Furthermore, in the event of a distribution to common stockholders other than interim or year-end dividends declared as such by the Board of
Directors, the Compensation Committee shall make such adjustments, in the light of the distribution, as it deems to be equitable, both to the grantees
and to the Company, in respect of the items described in (a), (b) and (c) above.

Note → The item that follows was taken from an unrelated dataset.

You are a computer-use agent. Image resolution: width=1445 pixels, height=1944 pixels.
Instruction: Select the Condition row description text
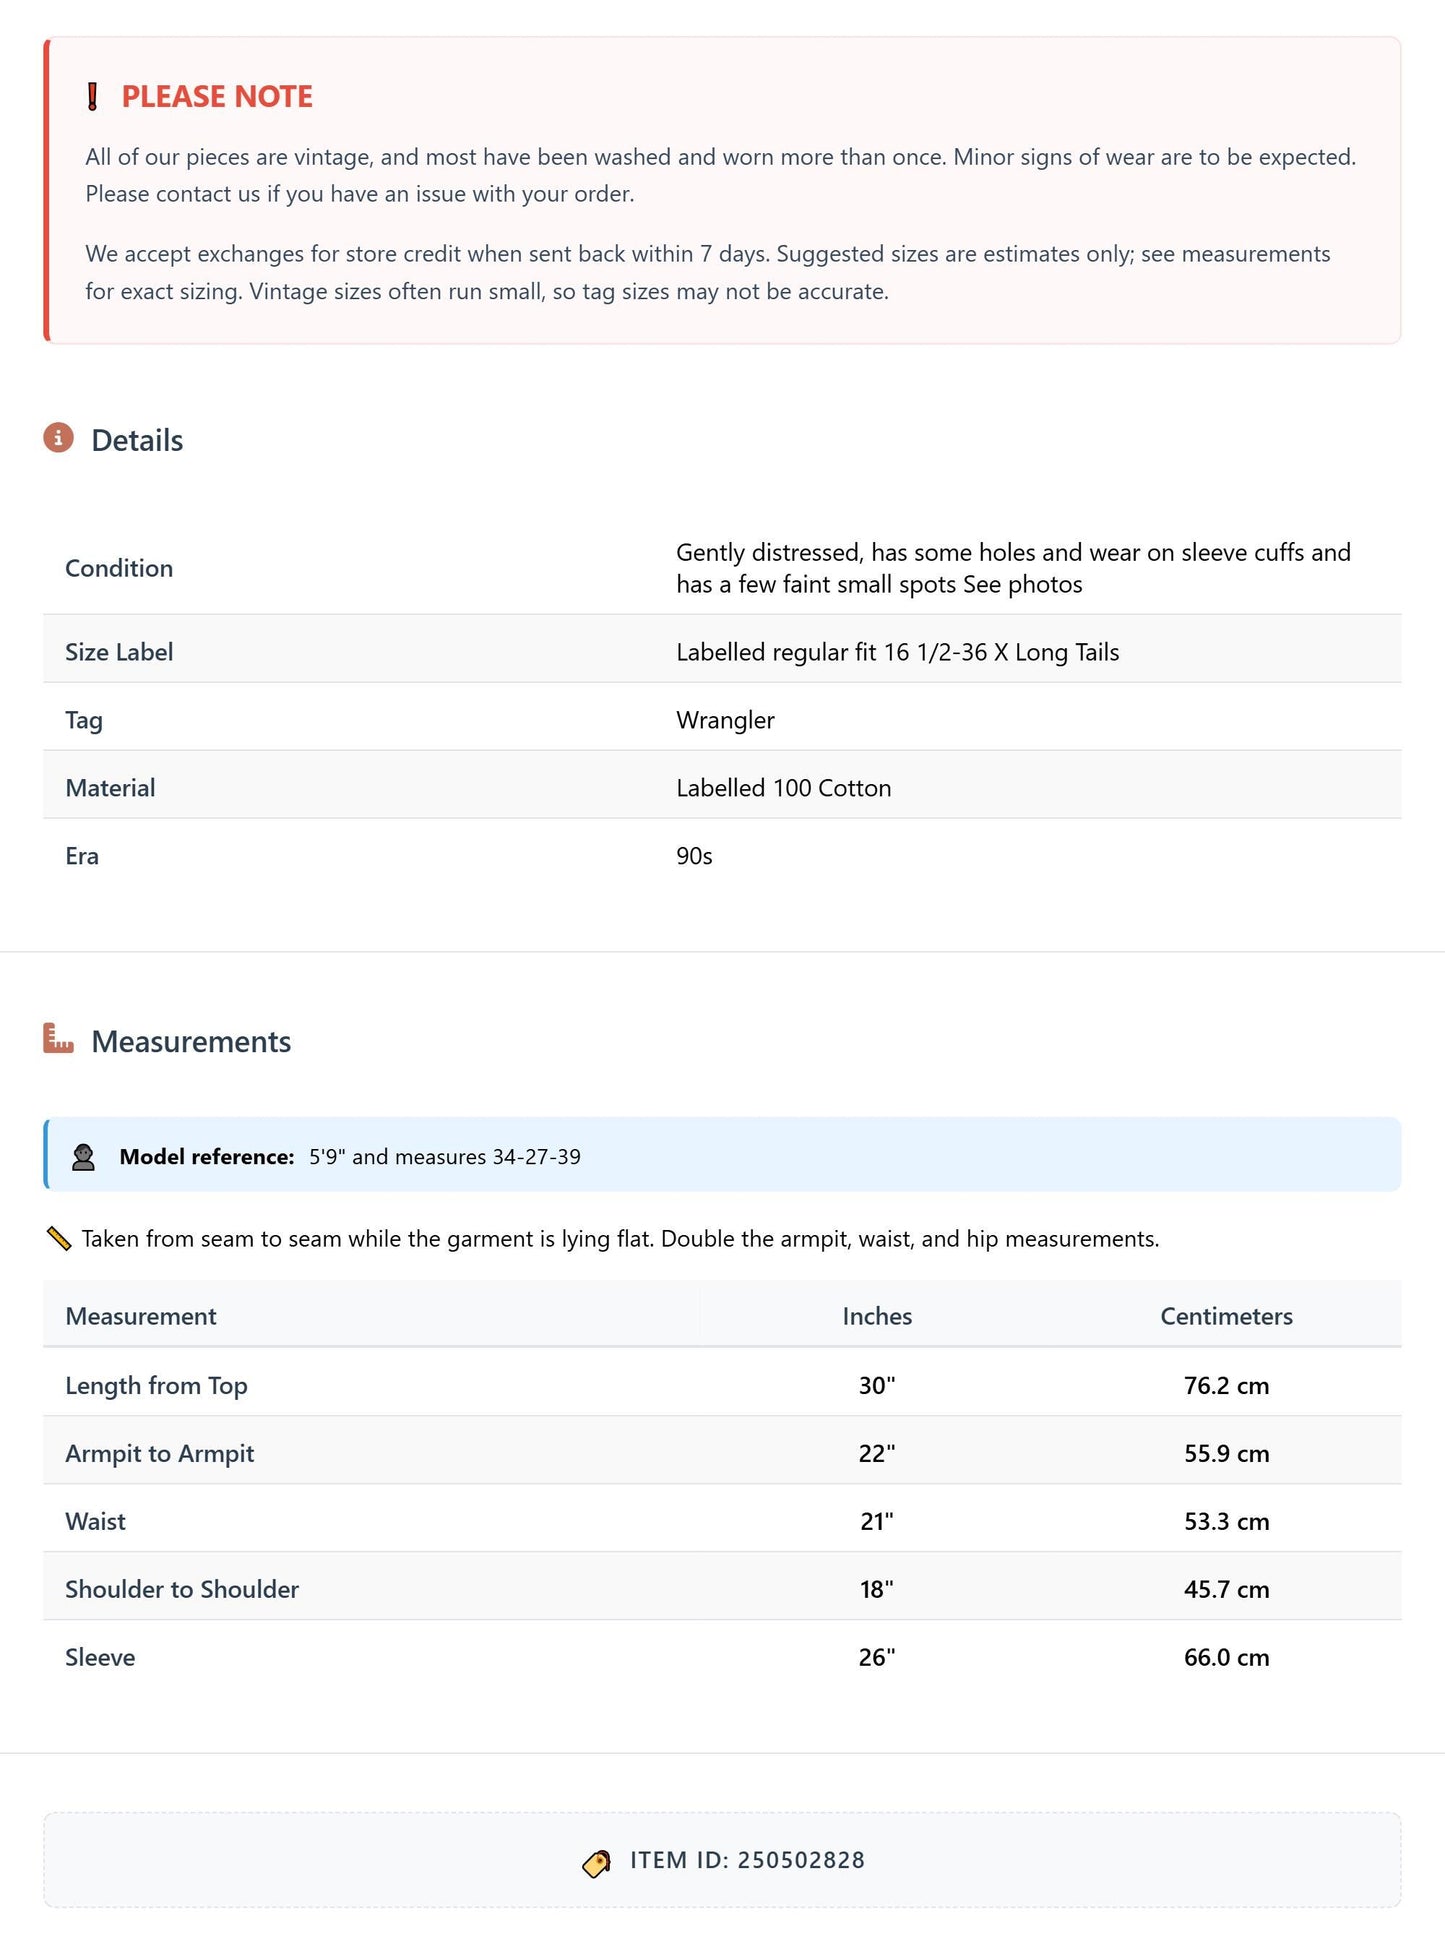coord(1013,568)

2 Any fractional shares or fractional stock appreciation rights resulting from adjustments made pursuant to this Article shall be eliminated.
XIII. AMENDMENTS
The Board of Directors reserves the right to modify this Plan from time to time or to repeal the Plan entirely, or to direct the discontinuance of grants either
temporarily or permanently; provided, however, that no modification of this Plan shall operate to annul, without the consent of the grantee, a grant already
made hereunder; provided, also, that no modification without approval of the stockholders shall -
(a) increase the number of shares which may be made subject to stock options or restricted stock grants, or the number of stock appreciation rights
which may be granted under this Plan in the aggregate, except by way of adjustments as provided in Article XII,
(b) permit grant of stock options and stock appreciation rights at a price less than fair market value,
(c) extend the maximum term of stock options and stock appreciation rights, or
(d) permit a grant under this Plan to a member of the Compensation Committee;
except that the Board of Directors may take any action it deems advisable to ensure that qualified stock options may be granted under this Plan in accordance
with the provisions of the Internal Revenue Code, as it may be amended.